As you might imagine, an application like this financial prediction model requires an enormous amount of input data in order to start deriving meaningful conclusions. In fact, this is also the case throughout many AI or ML-powered applications. It also requires that many of these calculations in near real-time, which places enormous demands on the computing systems designed to run these workloads. One of the keys to meeting these demands is running millions of operations in parallel, a task for which GPUs and specialized AI processors are very well suited.

But to make these GPUs and other computing engines run as quickly and efficiently as possible, they need to be fed a continuous stream of data. It turns out this can be a real problem for many traditional network storage solutions — even those with what appear to be very fast throughput and data transfer rates. As a result, storage systems often become a serious bottleneck, preventing AI models from running as quickly as they could.

Building on the previous blog’s car analogy, it’s not just about providing the “fuel” (or data for AI models) en masse to the computing engine in order to achieve the best performance. You have to provide multiple streams of fuel to each of the different sub-sections of the engine, such as to each cylinder, in order to maximize the potential of the system’s operation. Now, for general purpose automobiles this level of refinement isn’t necessary, and such is the case for certain types of less complex and less time-sensitive AI models as well. But when it comes to high-performance computing (HPC) applications, details like this not only matter, they can make a huge difference.

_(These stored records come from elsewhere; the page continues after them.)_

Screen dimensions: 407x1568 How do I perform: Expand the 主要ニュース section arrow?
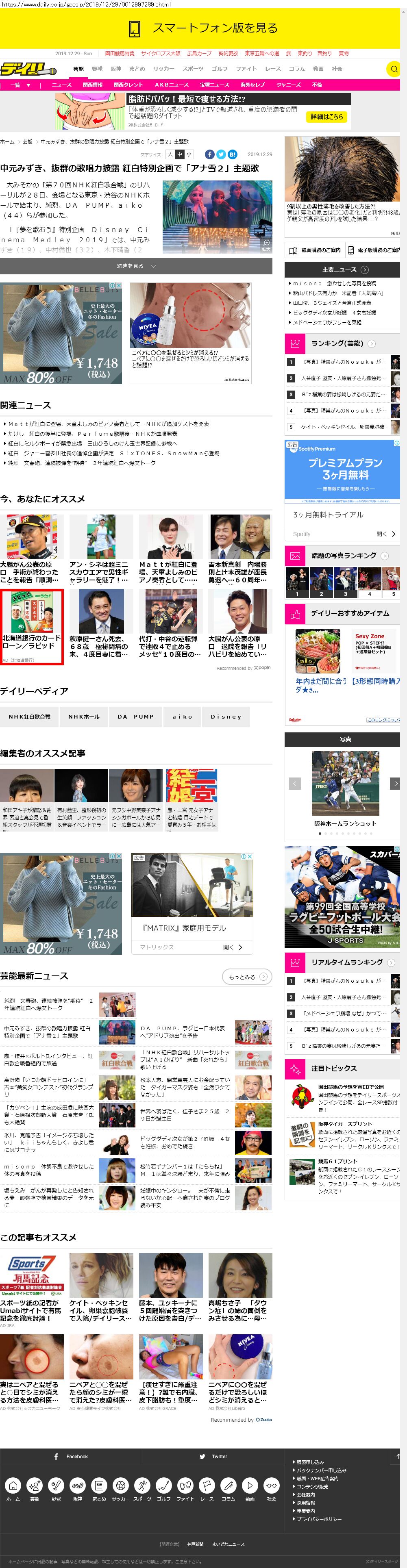tap(364, 269)
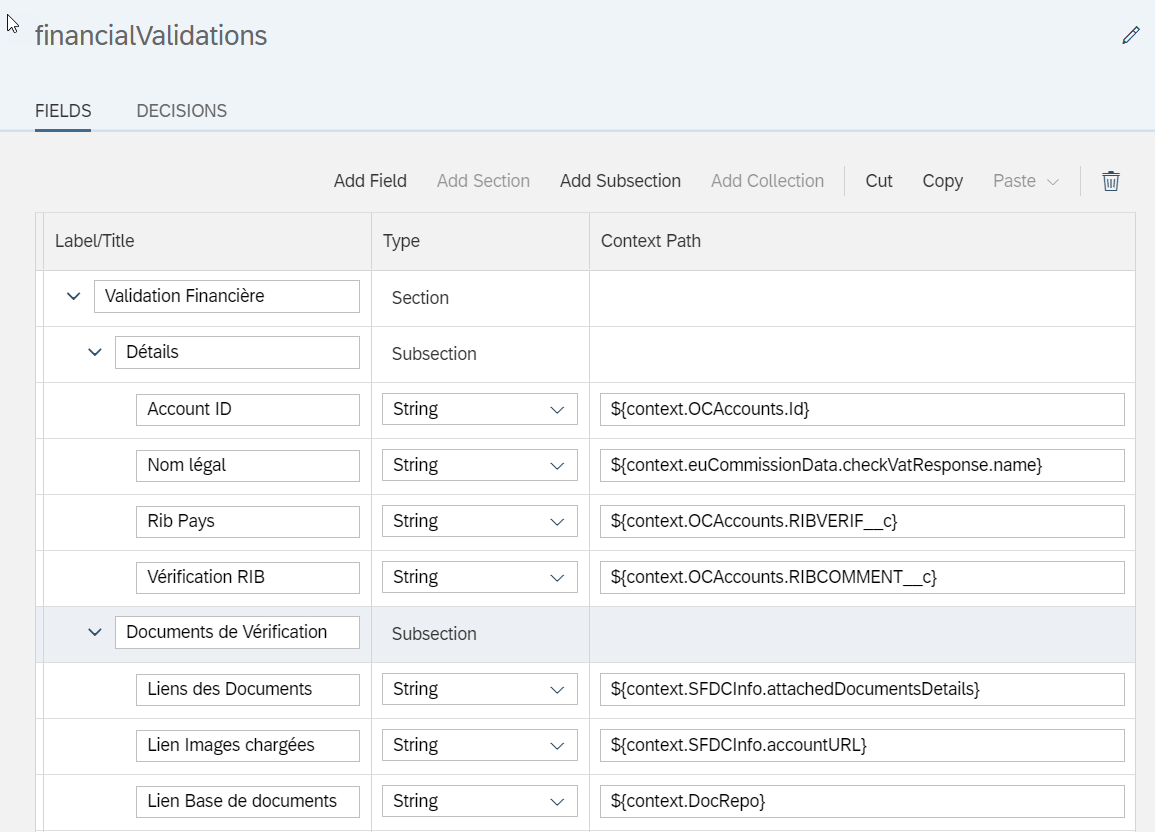Click the Copy button
The image size is (1155, 832).
coord(942,181)
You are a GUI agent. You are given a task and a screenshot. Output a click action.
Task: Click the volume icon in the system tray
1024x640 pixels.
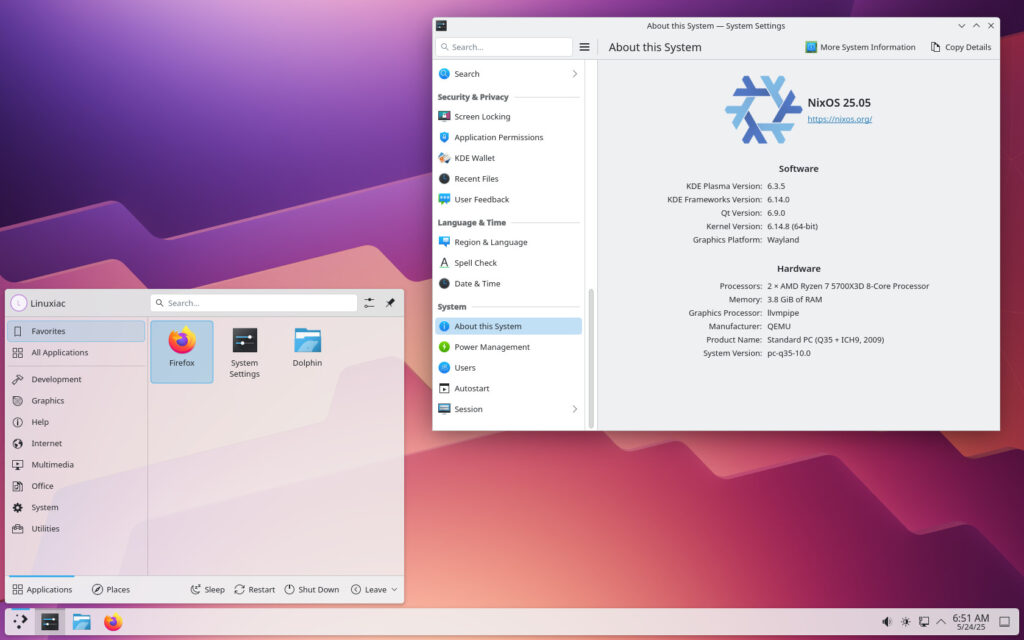pos(886,622)
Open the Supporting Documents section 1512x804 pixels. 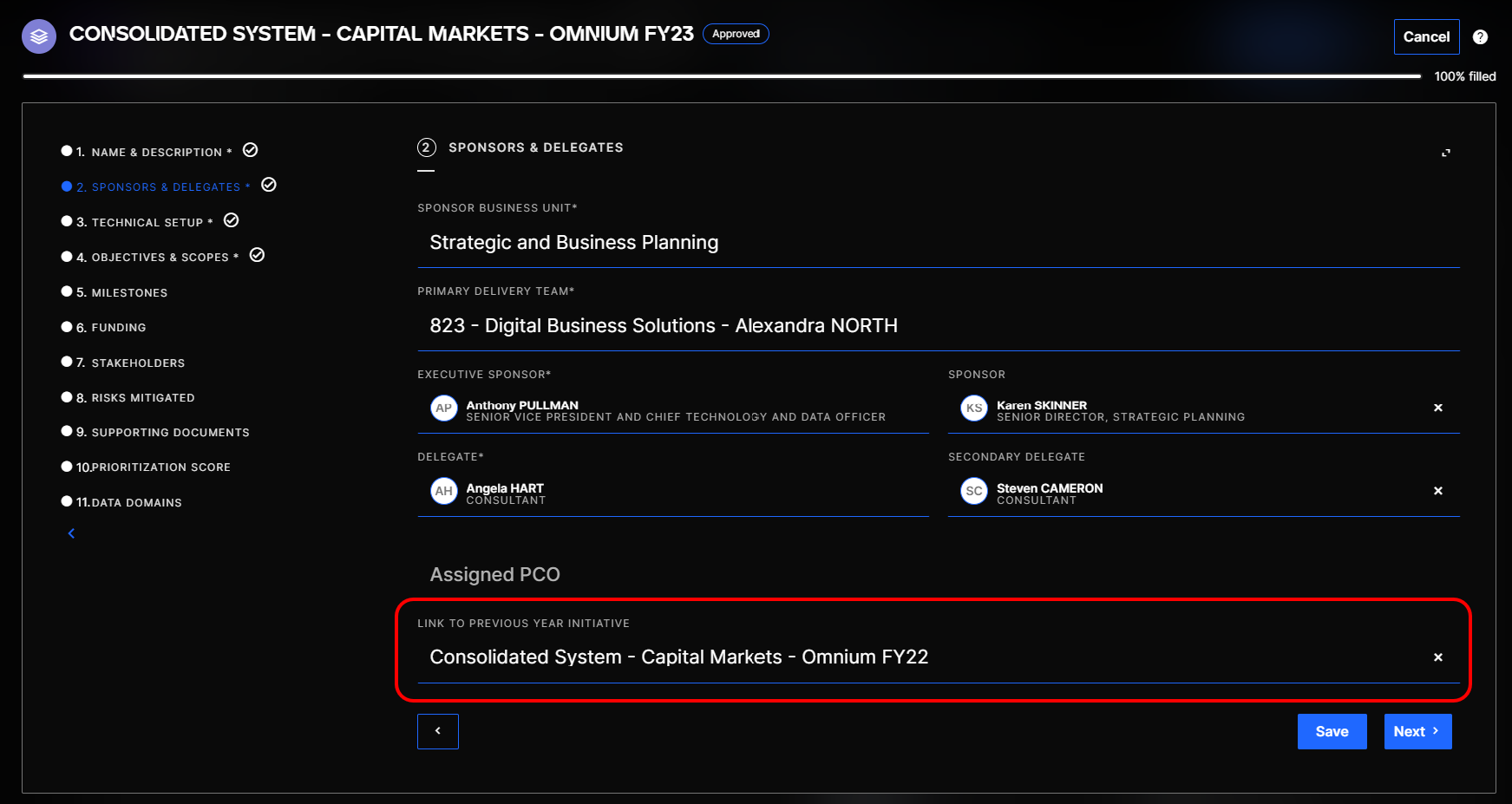pos(170,433)
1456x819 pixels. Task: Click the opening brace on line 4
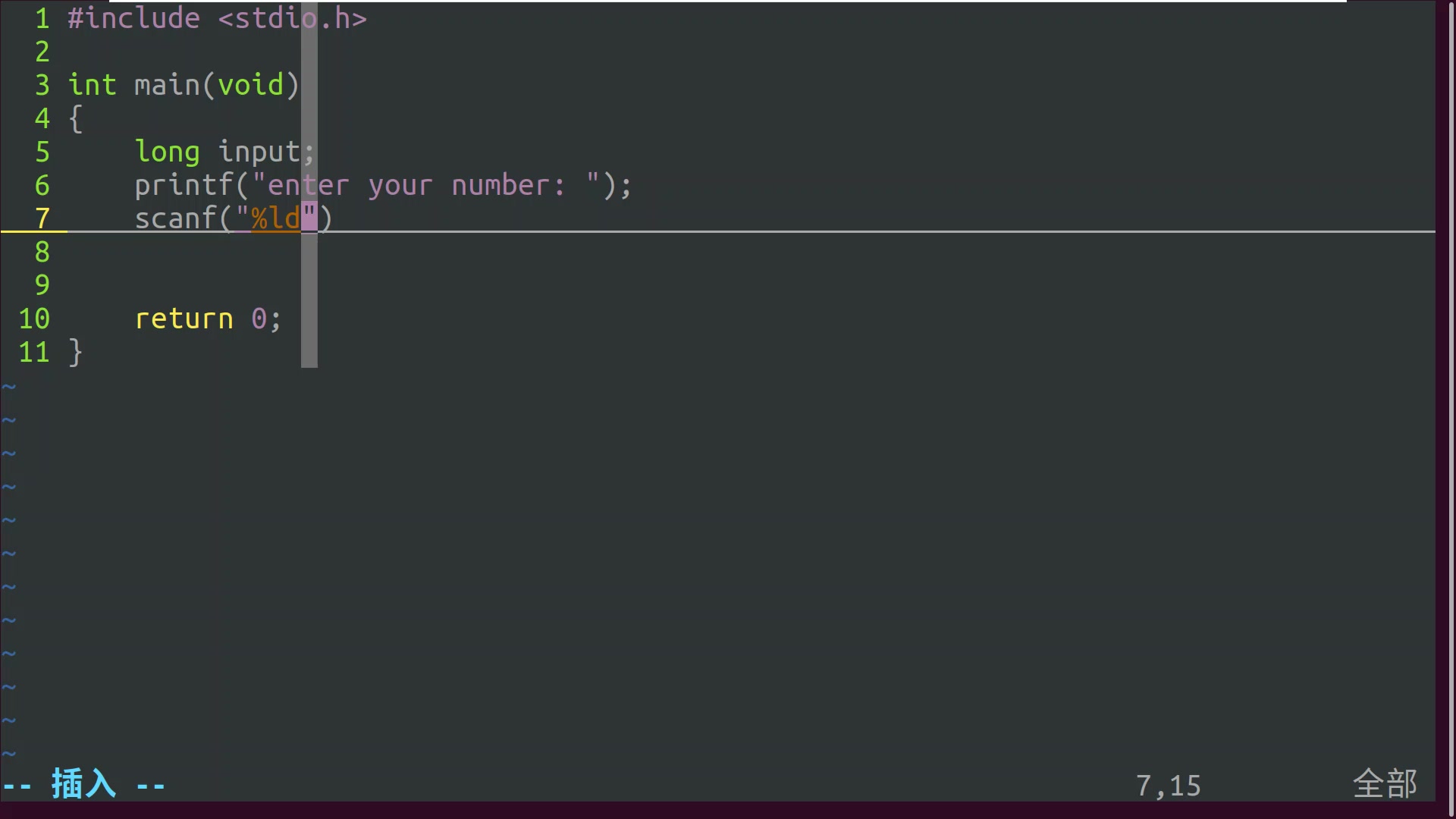point(76,118)
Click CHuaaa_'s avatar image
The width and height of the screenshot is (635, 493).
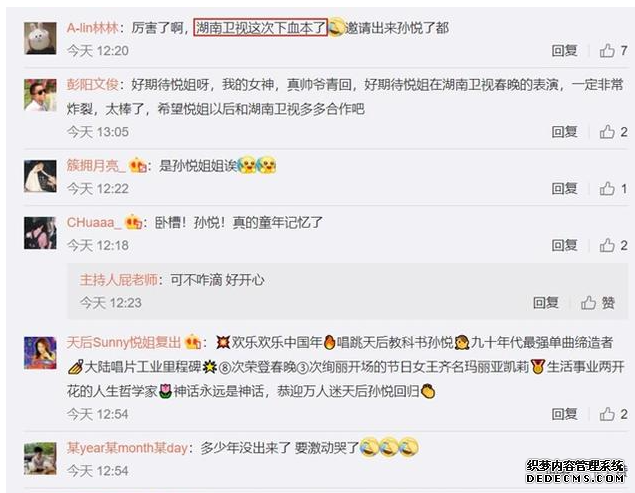pos(40,233)
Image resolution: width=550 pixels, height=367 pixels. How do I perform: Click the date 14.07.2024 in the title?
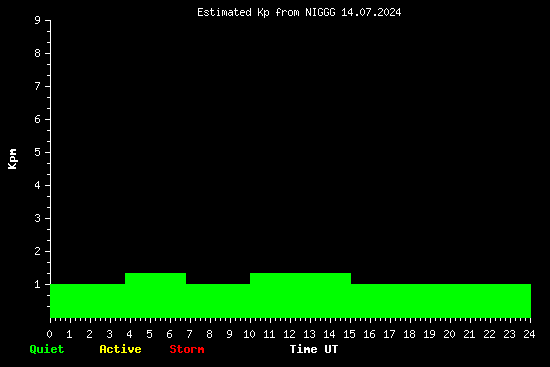point(371,12)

The key “trick” of a parallel storage system is the ability to not only forward along large amounts of data very quickly, but to do so in discrete simultaneous channels. That way parallel computing-based systems can work as efficiently as possible and not get stalled waiting for data to be delivered to other parts of the system. In conjunction with GPUs, for example, a properly tuned and optimized parallel storage system, such as storage appliances made by DDN, can deliver multiple separate streams of data that can each be acted upon by different GPUs.

Traditional storage systems would read multiple data objects from across a rack of appliances, and then multiplex them together as a single stream over a single physical connection, and demultiplex to the GPUs, which can be a significant bottleneck in AI systems.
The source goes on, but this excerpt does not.